BEGIN DATA FOR THIS TASK

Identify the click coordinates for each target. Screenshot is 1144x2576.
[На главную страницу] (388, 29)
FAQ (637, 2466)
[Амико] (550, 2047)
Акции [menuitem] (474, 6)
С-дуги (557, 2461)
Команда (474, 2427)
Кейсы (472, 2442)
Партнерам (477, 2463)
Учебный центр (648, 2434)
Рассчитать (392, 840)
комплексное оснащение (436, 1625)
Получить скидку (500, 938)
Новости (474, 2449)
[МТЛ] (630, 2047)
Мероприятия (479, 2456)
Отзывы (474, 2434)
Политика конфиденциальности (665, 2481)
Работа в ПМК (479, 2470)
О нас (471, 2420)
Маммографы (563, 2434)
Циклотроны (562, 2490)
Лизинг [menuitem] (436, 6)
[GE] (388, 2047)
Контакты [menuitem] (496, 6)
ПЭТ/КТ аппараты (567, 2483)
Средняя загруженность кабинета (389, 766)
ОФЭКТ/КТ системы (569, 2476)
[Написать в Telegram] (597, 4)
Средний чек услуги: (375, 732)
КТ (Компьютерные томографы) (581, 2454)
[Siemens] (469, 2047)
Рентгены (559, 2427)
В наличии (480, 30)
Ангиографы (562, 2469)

END DATA FOR THIS TASK

# PROBLEM STATEMENT
In full and word for word, output the entries.

# RESULT FOR THIS EXERCISE
Identify the click coordinates for each target. Screenshot is 1144x2576.
[На главную страницу] (388, 29)
FAQ (637, 2466)
[Амико] (550, 2047)
Акции [menuitem] (474, 6)
С-дуги (557, 2461)
Команда (474, 2427)
Кейсы (472, 2442)
Партнерам (477, 2463)
Учебный центр (648, 2434)
Рассчитать (392, 840)
комплексное оснащение (436, 1625)
Получить скидку (500, 938)
Новости (474, 2449)
[МТЛ] (630, 2047)
Мероприятия (479, 2456)
Отзывы (474, 2434)
Политика конфиденциальности (665, 2481)
Работа в ПМК (479, 2470)
О нас (471, 2420)
Маммографы (563, 2434)
Циклотроны (562, 2490)
Лизинг [menuitem] (436, 6)
[GE] (388, 2047)
Контакты [menuitem] (496, 6)
ПЭТ/КТ аппараты (567, 2483)
Средняя загруженность кабинета (389, 766)
ОФЭКТ/КТ системы (569, 2476)
[Написать в Telegram] (597, 4)
Средний чек услуги: (375, 732)
КТ (Компьютерные томографы) (581, 2454)
[Siemens] (469, 2047)
Рентгены (559, 2427)
В наличии (480, 30)
Ангиографы (562, 2469)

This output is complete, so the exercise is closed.